Comment 14 for bug 101440

Revision history for this message
Martijn Faassen (faassen) wrote :

Okay, I reviewed things right now instead of tomorrow. Some comments:

* Thinking about this some more, I won't check this code in without at least a
bunch of tests. The tests would containsmall Silva documents with some various
constructs, and we expect whether the output is correct. Even though the tests
are for SilvaDocument,
put them in Silva core for now. Or alternatively, we could extend ParsedXML with
this functionality, if at least we can write it so that we don't have Silva
specific knowledge in it. I suspect tests would have helped us finding the next
issue sooner:

* I have my doubts about the ''.join() operation you do. This would mean that
  the ZCTextIndex could see, for this text:
  <p>One</p><p>Two</p>

  OneTwo

  And this is undesirable. Am I missing something?

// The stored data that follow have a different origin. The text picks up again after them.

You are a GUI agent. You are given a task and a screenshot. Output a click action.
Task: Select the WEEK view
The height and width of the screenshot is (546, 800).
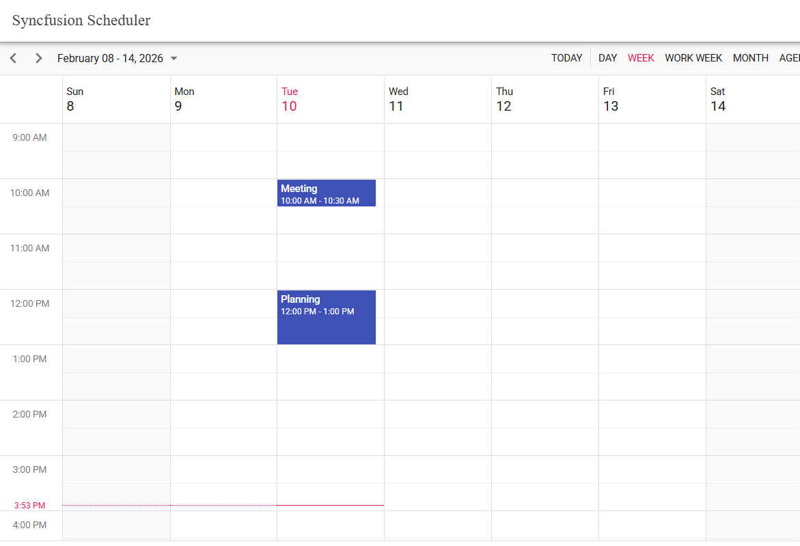[641, 58]
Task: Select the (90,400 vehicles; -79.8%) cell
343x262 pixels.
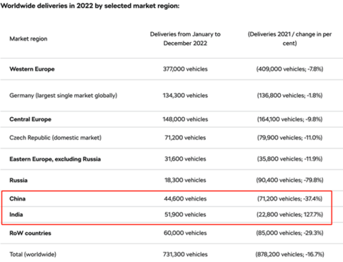Action: click(289, 180)
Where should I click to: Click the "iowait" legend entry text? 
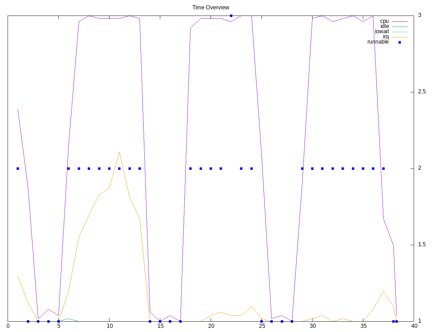(x=382, y=31)

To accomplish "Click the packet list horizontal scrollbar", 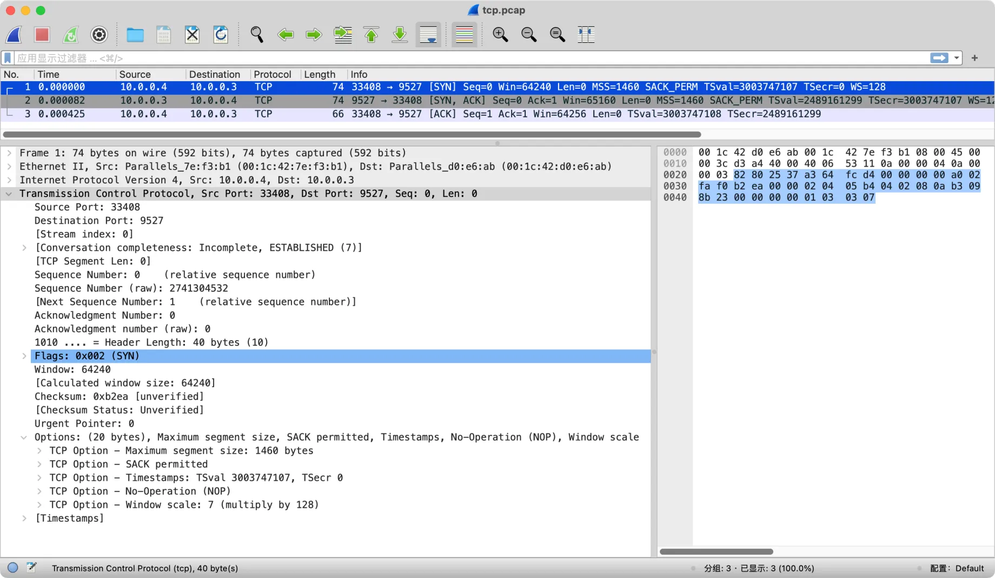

* You could join with a space, though that would mean this doesn't get indexed
  accurately:

  <p>Foo<strong>bar</strong></p>

  As it'd show up as 'Foo bar', instead of 'Foobar'. It's failing on this now
too though, and
  I'm willing to live with this fairly rare problem of subword markup for now.

I looked at your version and attempted to rewrite it using a generator, ripping
out some
code that I thought complicated matters. It's untested, but perhaps useful if
you want to work on this further. It's simpler as it doesn't have L_res
initialization code (which I dislike anyway even if we retained a L_res
parameter, nor do we have the textStrip parameter. The default should be the
right one, and since whitespace characters shouldn't hurt during indexing as
tokenizing into words already takes place there, let's leave it in:

  def _get_textContents(self, node):
        for child in node.childNodes:
            nodeType = child.nodeType
            if (nodeType == child.COMMENT_NODE or
                nodeType == child.PROCESSING_INSTRUCTION_NODE):
                continue
            if nodeType == child.TEXT_NODE:
                yield child.nodeValue
            elif (nodeType in [
                child.ATTRIBUTE_NODE,
                child.DOCUMENT_TYPE_NODE,
                child.NOTATION_NODE,
                child.ENTITY_NODE,
                ]):
                continue # or you might prefer, e.g, to look inside attributes
            else:
                # iterate through elements are left
                for text in self._get_textContents(child):
                    yield text

the result of this generator would be a sequence of texts, which could be joined
using ' '.join(_get_textContents). (note the space in the ' ').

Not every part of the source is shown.